We have decided to expand this method and proposed several extensions to the already developed solution:
- Extended dialect parsing to the whole SMTP conversations.
- Included parsing of SMTP extensions.
- Connected SMTP analysis with specific IMF fields.
One of the analyzed IMF field is “User-Agent” (and other equivalent fields, for instance "X-Mailer"). It helps to detect email clients spoofing during a message transfer, which can indicate malicious activities. For example, we have an incoming mail, where SMTP dialect matches Mozilla Thunderbird. Using standard method, this message would be categorized as a benign one. However, IMF shows that this message was sent using Microsoft Outlook client, thus signalizing attempt of spoofing (malicious message). Scheme for this analysis is presented with the following scheme.
Now, let us take a look into a real example. Some time ago, Sendsafe botnet was responsible for the malicious Hancitory/Pony eFax malspam campaign (some details concerning this campaign can be read in a great post from the malware-traffic-analysis.net). In the majority of the messages, Sendsafe claimed to be sending emails using Apple devices. Let us take a look into a details of the Sendsafe SMTP dialect and Apple devices dialect.
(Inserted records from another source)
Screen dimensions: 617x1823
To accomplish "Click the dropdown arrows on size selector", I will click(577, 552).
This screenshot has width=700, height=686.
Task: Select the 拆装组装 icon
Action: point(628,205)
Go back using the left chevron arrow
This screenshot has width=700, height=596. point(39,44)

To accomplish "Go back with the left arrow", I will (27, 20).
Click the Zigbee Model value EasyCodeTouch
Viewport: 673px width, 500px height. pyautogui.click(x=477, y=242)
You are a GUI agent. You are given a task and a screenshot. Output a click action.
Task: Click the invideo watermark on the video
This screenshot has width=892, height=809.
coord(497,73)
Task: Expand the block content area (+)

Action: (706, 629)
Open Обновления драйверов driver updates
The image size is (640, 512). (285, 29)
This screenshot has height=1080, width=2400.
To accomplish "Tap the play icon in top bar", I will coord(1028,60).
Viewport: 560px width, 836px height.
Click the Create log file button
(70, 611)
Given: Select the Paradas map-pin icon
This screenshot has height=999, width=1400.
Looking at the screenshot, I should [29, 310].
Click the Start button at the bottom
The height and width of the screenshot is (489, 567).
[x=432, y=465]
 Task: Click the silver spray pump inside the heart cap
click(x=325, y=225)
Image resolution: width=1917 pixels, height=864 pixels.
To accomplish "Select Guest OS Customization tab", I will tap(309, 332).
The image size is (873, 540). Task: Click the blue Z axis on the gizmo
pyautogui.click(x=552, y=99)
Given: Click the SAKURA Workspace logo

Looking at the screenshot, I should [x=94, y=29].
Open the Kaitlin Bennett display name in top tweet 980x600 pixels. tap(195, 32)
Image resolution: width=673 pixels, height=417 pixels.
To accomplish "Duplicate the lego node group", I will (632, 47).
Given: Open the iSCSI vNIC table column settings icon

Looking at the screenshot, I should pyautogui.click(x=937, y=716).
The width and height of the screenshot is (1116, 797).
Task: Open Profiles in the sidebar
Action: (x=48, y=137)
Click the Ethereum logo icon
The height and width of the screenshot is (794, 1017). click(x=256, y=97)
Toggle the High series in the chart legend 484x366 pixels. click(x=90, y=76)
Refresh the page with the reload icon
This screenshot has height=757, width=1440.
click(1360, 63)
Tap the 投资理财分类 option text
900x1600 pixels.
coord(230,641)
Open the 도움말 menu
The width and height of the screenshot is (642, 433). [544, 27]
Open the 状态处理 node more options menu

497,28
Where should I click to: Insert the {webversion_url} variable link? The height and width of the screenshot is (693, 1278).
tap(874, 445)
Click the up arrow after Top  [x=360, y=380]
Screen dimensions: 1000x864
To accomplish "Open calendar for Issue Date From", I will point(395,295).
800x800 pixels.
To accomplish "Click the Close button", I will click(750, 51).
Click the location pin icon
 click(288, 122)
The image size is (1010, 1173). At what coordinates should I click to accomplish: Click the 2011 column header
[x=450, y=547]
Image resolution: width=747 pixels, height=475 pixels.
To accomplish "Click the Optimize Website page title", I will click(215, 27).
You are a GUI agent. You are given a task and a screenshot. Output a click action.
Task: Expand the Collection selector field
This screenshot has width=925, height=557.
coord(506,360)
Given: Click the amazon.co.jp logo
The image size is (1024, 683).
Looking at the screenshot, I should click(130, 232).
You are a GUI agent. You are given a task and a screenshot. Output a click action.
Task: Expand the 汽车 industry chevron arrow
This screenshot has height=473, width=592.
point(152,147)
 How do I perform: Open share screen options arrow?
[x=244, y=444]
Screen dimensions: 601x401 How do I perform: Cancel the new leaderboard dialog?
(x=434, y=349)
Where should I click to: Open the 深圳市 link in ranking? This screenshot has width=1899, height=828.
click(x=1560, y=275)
(eFax screenshot taken from the malware-traffic-analysis.net)
There are three main differences between these two dialects:
- Sendsafe uses not extended SMTP (HELO) together with the domain, whereas Apple devices use extended SMTP (EHLO) together with the IP address.
- Sendsafe places space character between “:” and “<”, whereas Apple devices do not.
- Sendsafe interrupts TCP session just after the message delivery, whereas Apple devices send QUIT command before the session ends.
Clearly, it is an example of the successful attempt of email client spoofing, which was spotted in the wild. Sendsafe dialect and Apple's one have significant differences.
To sum up, analysis of SMTP dialects can be used effectively for both spam mitigation and botnet fingerprinting. Our extensions for the already developed method have proven to even increase effectiveness of this analysis. During SISSDEN project, we have fully implemented above mentioned method with many mechanisms, which allows to perform spam detection and botnet fingerprinting operations online. Moreover, we have our own SMTP dialects database, which is constantly updated. In the future posts, we are going to posts some facts about spamming botnets fingerprinting and noticed spam campaigns.
Our paper about SMTP dialects analysis was published in IEEE Security & Privacy Digital Forensics. Some details and results can be found in there.